2. Rank Variable 1 from highest (1) to lowest (\(n\)). If values are tied, assign them the average of the ranks they would have occupied.
3. Rank Variable 2 independently from highest (1) to lowest (\(n\)).
4. Calculate the difference in ranks (\(d\)) for each pair: \(d = \text{Rank}_1 - \text{Rank}_2\).
5. Square each difference to get \(d^2\).
6. Sum all the squared values to find \(\sum d^2\).
7. Substitute \(\sum d^2\) and \(n\) into the formula and solve.

Interpreting the Calculated \(r_s\) Value:

• An \(r_s\) value of \(+1.0\) indicates a perfect positive correlation.
• An \(r_s\) value of \(-1.0\) indicates a perfect negative correlation.
• An \(r_s\) value of \(0\) indicates no correlation.
• Compare your calculated \(r_s\) value (ignoring the negative sign if testing negative correlation) against critical values in a significance table at the \(p = 0.05\) (\(95\%\) confidence level) and \(p = 0.01\) (\(99\%\) confidence level) for your sample size (\(n\)).
• If your calculated value exceeds the critical threshold, reject the null hypothesis (\(H_0\)) and accept your hypothesis (\(H_1\)).


Stage 5: Geographical Theory and Critical Evaluation

Linking Results to Geographical Models

In Section A, you must explain your findings using established geographical theory:

Fluvial Studies: Compare downstream changes in depth, width, velocity, and load shape to the Bradshaw Model.
Coastal Studies: Compare changes in soil pH, organic matter, and vegetation cover across sand dunes to Psammosere succession models.
Settlement Studies: Compare environmental quality, land value, or pedestrian density to urban models such as the Burgess Concentric Zone Model or Hoyt Sector Model.

Writing a High-Level Evaluation

Examiners look for mature critique of the methodology rather than superficial excuses. Avoid generic comments like "the weather was bad" or "we ran out of time." Instead, focus on:

Equipment Limitations: E.g., impeller friction on a mechanical flowmeter at low river velocities, or calliper placement errors when measuring irregular pebble axes.
Sampling Adequacy: Was your sample size (\(n\)) large enough to be statistically robust? Did systematic intervals miss key landform variations?
Anomalous Data: Identify specific outliers in your table of data and provide a geographical or methodological reason for why they occurred (e.g., human dredging, localized bank collapse, footpaths altering dune vegetation).
Temporal / Seasonal Variations: Acknowledge that data collected on a single day cannot capture seasonal river discharge fluctuations or summer-to-winter coastal profile shifts.

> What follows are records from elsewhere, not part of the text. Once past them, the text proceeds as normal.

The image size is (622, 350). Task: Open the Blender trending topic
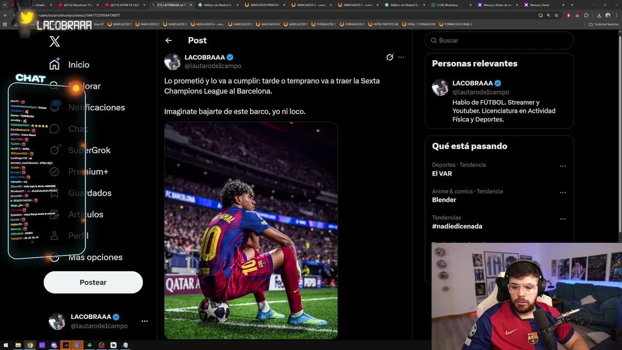(444, 200)
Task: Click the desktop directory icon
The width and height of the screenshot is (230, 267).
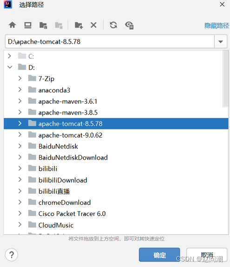Action: pos(27,25)
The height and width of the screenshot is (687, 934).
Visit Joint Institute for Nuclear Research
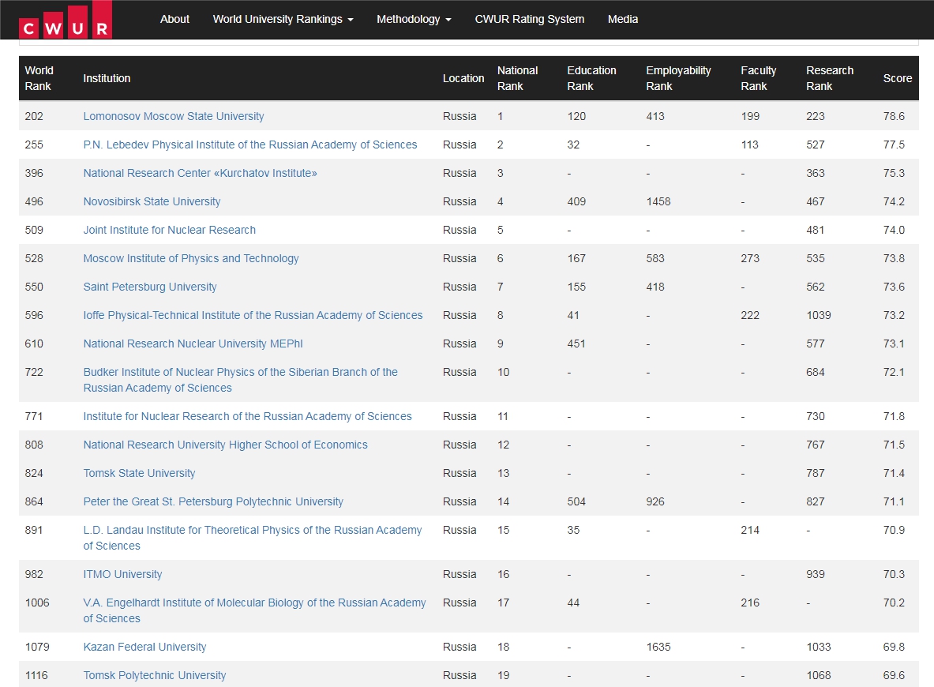point(169,230)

Common Exam Pitfalls to Avoid

Pitfall 1: Exceeding 100 words in the Summary Statement. Keep it strictly under 100 words. Do not put data, analysis, or conclusions in it.
Pitfall 2: Giving generic textbook answers. Always quote specific numbers, site names, and units from your own Table of Data when answering Question 1.
Pitfall 3: Calculation mistakes in Spearman's Rank. Remember to square the differences (\(d^2\)) before adding them together, and handle tied ranks carefully.
Pitfall 4: Confusing sampling types. Taking measurements every 10 metres along a transect is systematic sampling, not stratified.


Key Takeaways Summary

Exam Setup: Bring a 100-word Summary Statement and your Table of Data into the 1-hour AS 3 exam.
Sampling: Choose between Random, Systematic, Stratified, or Pragmatic depending on the geographical context.
Presentation: Select the most appropriate graph (e.g., scatter graph for correlation, kite diagram for transects) or cartographic method (e.g., choropleth, isoline).
Statistics: Use measures of central tendency, dispersion, and Spearman’s Rank (\(r_s\)) to test hypotheses at the \(p = 0.05\) and \(p = 0.01\) significance levels.
Evaluation: Link your results back to geographical theory (Bradshaw, Psammosere, Burgess/Hoyt) and critically assess equipment accuracy, sample size, and anomalies.